U.S. Rep. Edward Markey is the clear frontrunner to win the special U.S. Senate election, but his support is so soft he's failing to break the 50 percent mark even against a field of little-known GOP challengers, a new UMass Lowell/Boston Herald poll reveals.
Markey leads his Democratic rival, U.S. Rep. Stephen Lynch, by a 50-21 percent margin among potential Democratic primary voters, according to the poll, the first since the field of candidates in the June 25 election has been set.
.But the Malden Democrat's relatively weak support among independent voters is giving Lynch and the Republican candidates a small opening to pull off a Scott-Brown type upset, according to the poll of 589 registered voters conducted March 2-5.
"Obviously Markey is the big favorite right now but all the support is so soft," said Joshua Dyck, co-director of UMass Lowell's Center for Public Opinion. "There's a lot of room for people's opinions to change and evolve."
Markey leads his closest GOP challenger, former U.S. Attorney Michael Sullivan, by 17 points in a general election matchup. The longtime Malden congressman also leads GOP newcomer Gabriel Gomez by nearly 20 points and Republican state Rep. Dan Winslow by 23 points, according to the poll, conducted by RKM Research and Communications.
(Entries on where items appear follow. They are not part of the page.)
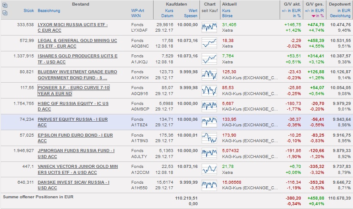Sort by purchase Datum column header

pos(167,16)
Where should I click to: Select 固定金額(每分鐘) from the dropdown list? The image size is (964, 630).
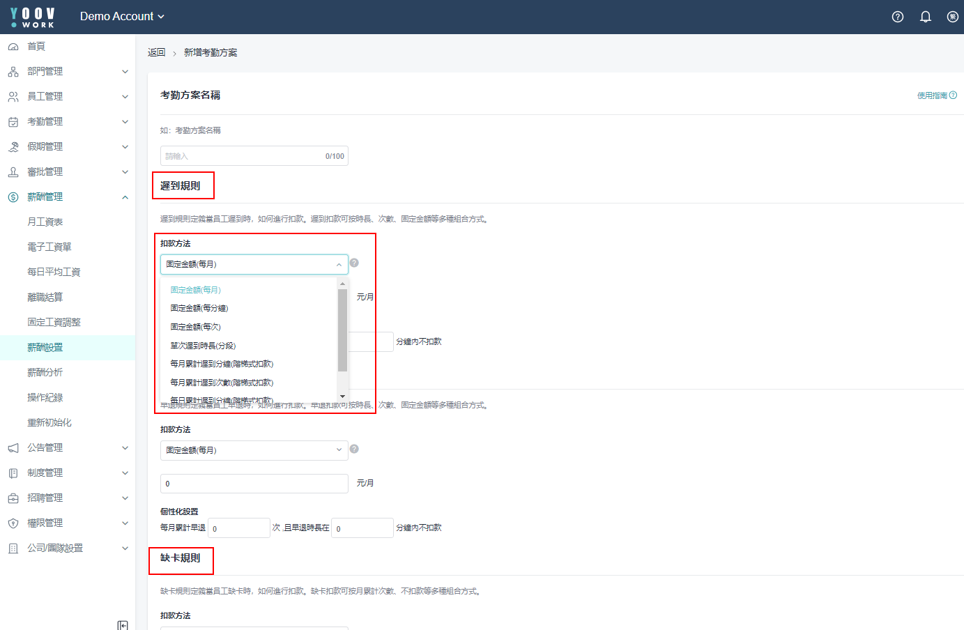coord(199,308)
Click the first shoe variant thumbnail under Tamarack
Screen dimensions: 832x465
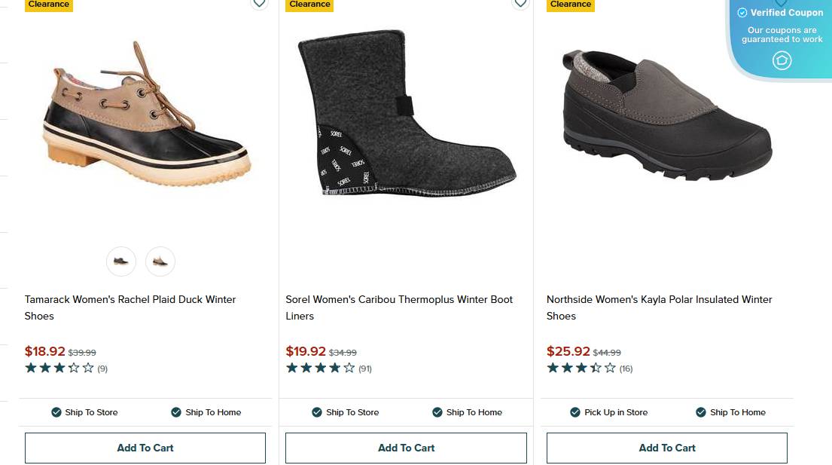tap(121, 262)
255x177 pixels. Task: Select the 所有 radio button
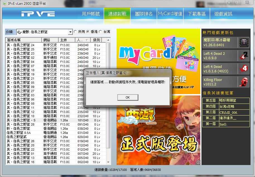pyautogui.click(x=75, y=32)
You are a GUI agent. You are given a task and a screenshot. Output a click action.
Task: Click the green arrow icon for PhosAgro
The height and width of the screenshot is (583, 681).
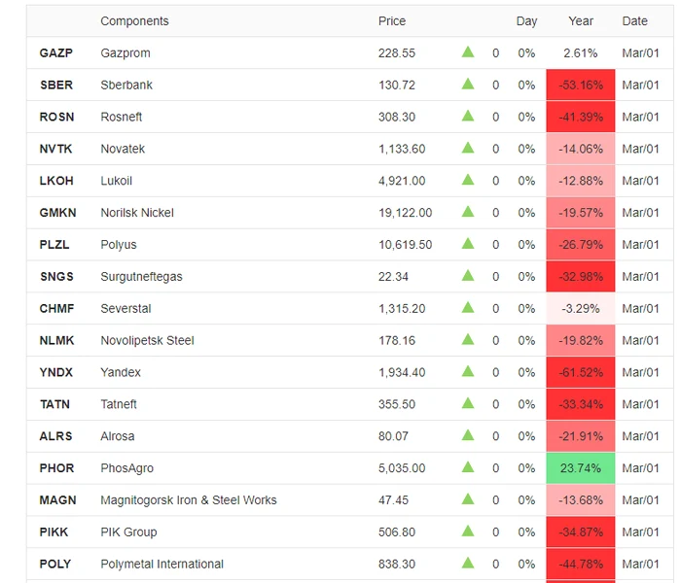click(468, 467)
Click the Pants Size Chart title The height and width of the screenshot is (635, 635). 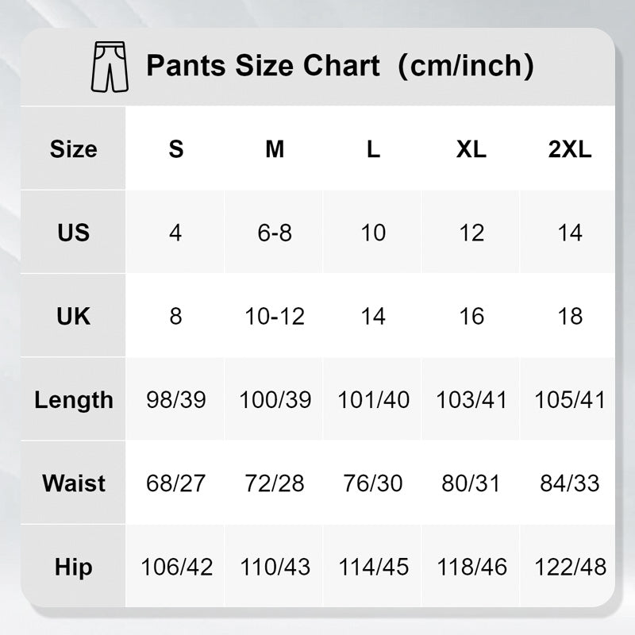(x=340, y=66)
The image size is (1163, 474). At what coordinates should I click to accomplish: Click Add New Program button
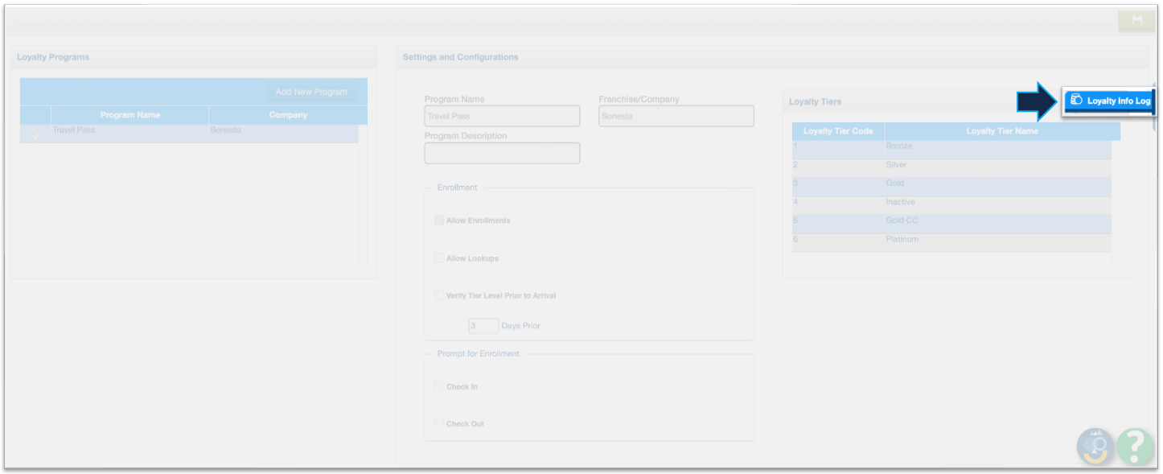pos(311,93)
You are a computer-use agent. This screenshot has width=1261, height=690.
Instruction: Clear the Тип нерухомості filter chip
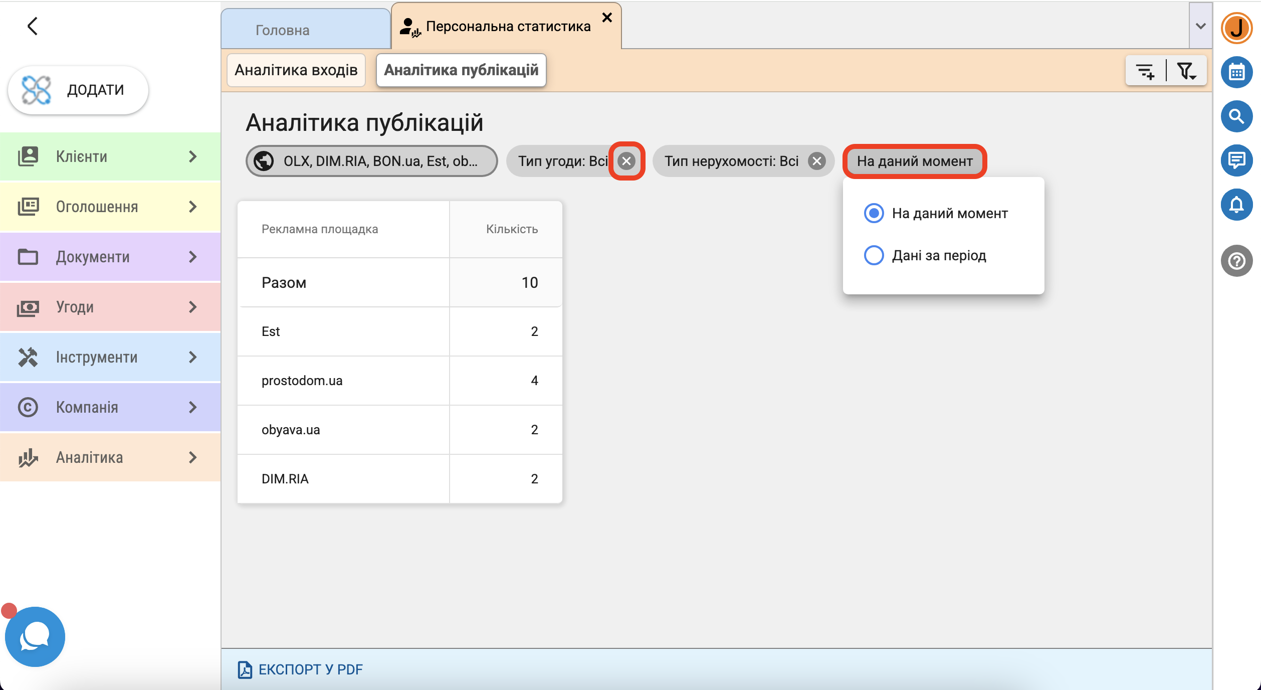[816, 161]
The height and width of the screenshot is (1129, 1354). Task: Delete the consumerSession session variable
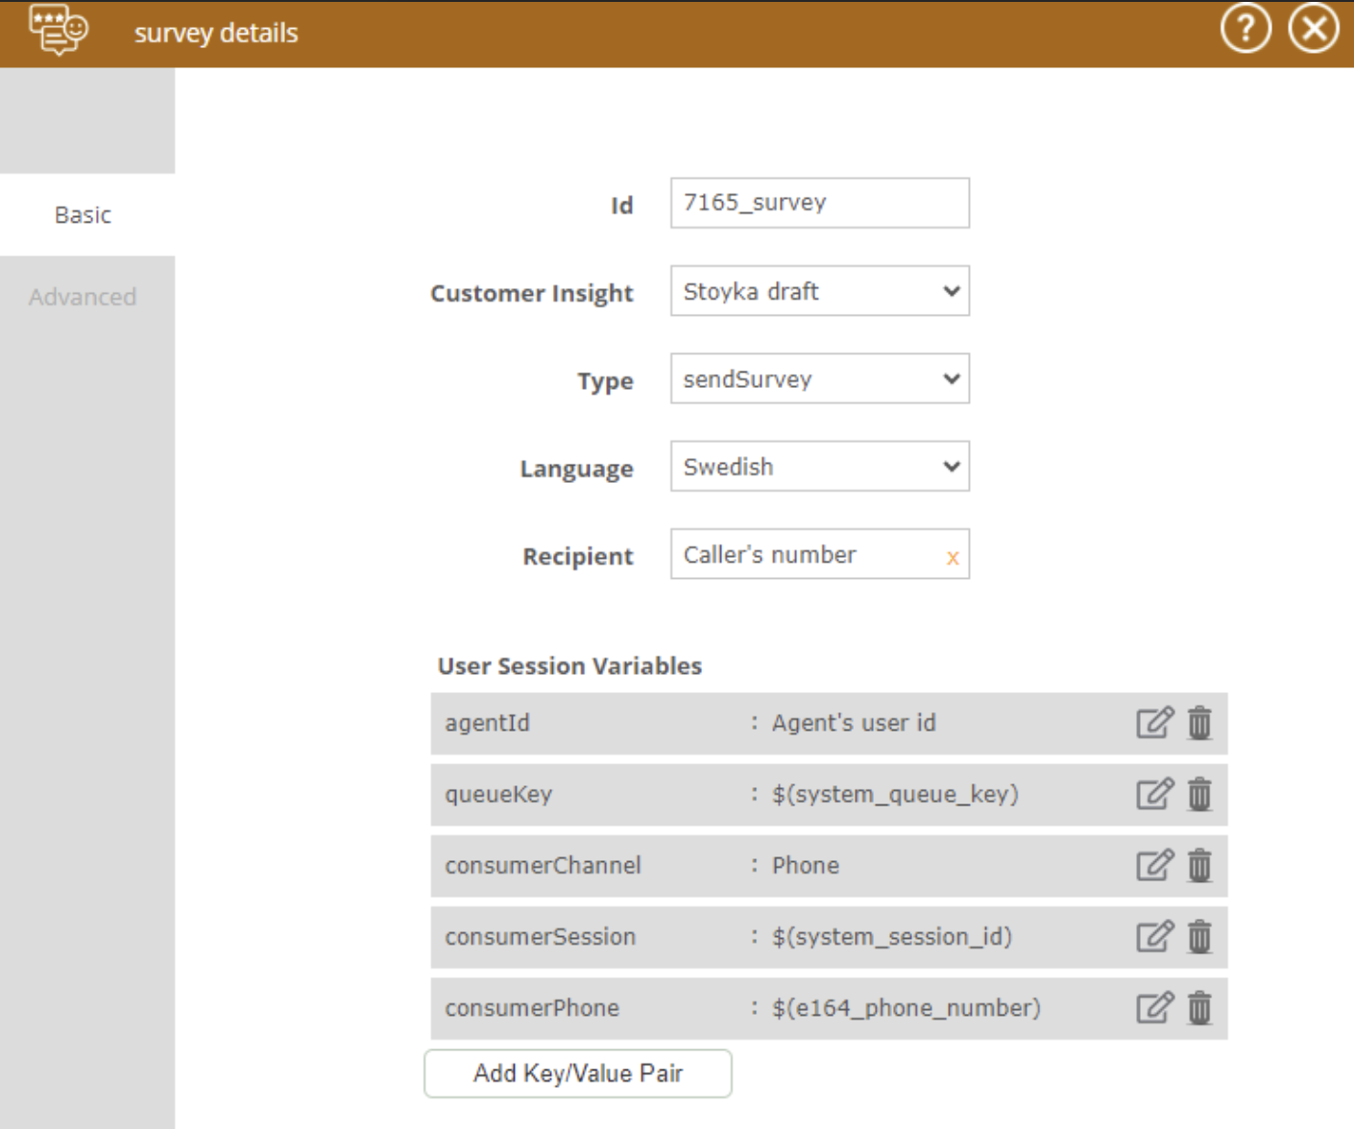coord(1199,938)
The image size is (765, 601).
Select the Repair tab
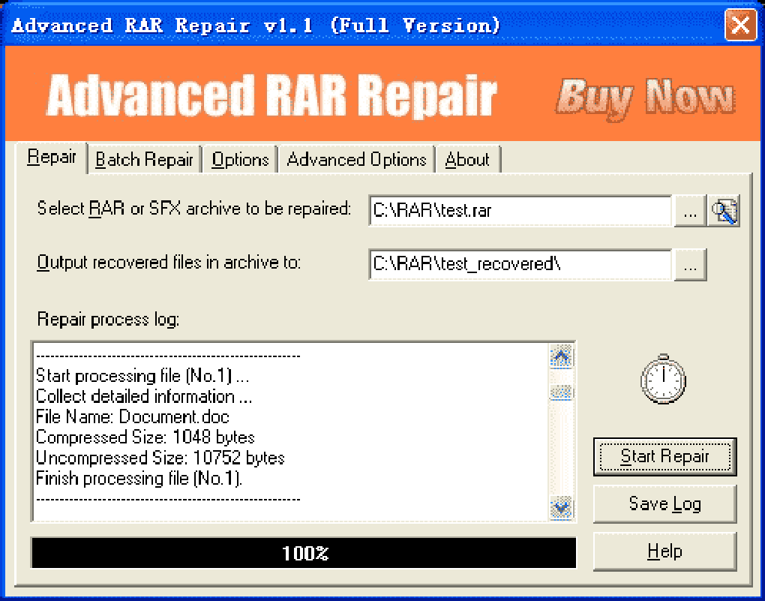tap(51, 158)
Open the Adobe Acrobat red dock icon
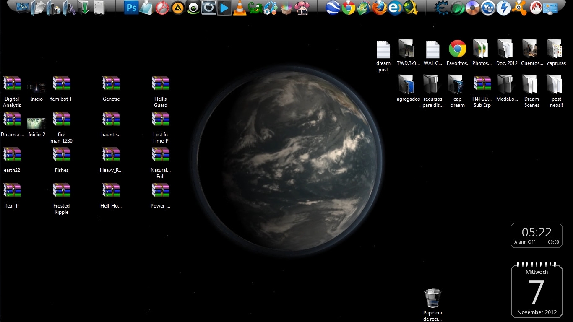 coord(162,8)
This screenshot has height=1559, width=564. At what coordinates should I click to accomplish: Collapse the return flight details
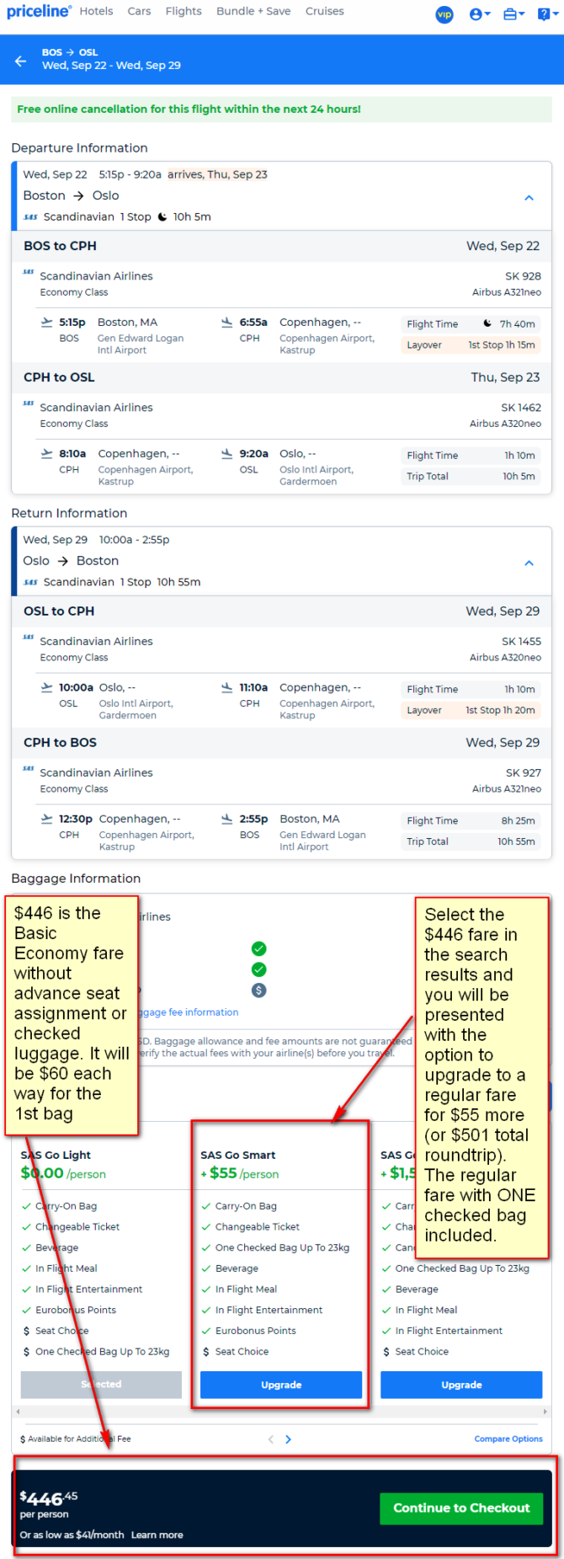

But Markey's support still falls below 50 percent, and about a quarter of the electorate is unsure or doesn't like any of the choices, making the race especially unpredictable right now.
Much of the potential voter volatility comes from the fact that all of the candidates, including Markey and Lynch, remain relatively unknown.
Half of all voters statewide have never heard of Markey or have no opinion of him, while 31 percent have a favorable view and 20 percent an unfavorable opinion.
At least 80 percent of voters have on opinion or have never heard of the Republican candidates, while Lynch is unknown by about six in ten voters.
Winslow has the weakest name recognition - 92 percent of voters haven't heard of him or have no opinion, yet Markey still musters only 49 percent against him in an election matchup.
Independent voters - the key to Brown's surprise victory in 2010 - are also a potential weakness for Markey. He is winning only about 30 percent of independents in matchups against all the Republicans.
The poll also shows that nearly 80 percent of voters favor holding a special election rather than changing the law to allow Gov. Deval Patrick to appoint a senator to fill the opening created by former Sen. John F. Kerry's appointment as Secretary of State.
But when asked whether the special election, estimated to cost about $13 million, is a good use of taxpayer money, just 42 percent agree while 38 percent say it's a waste of public funds.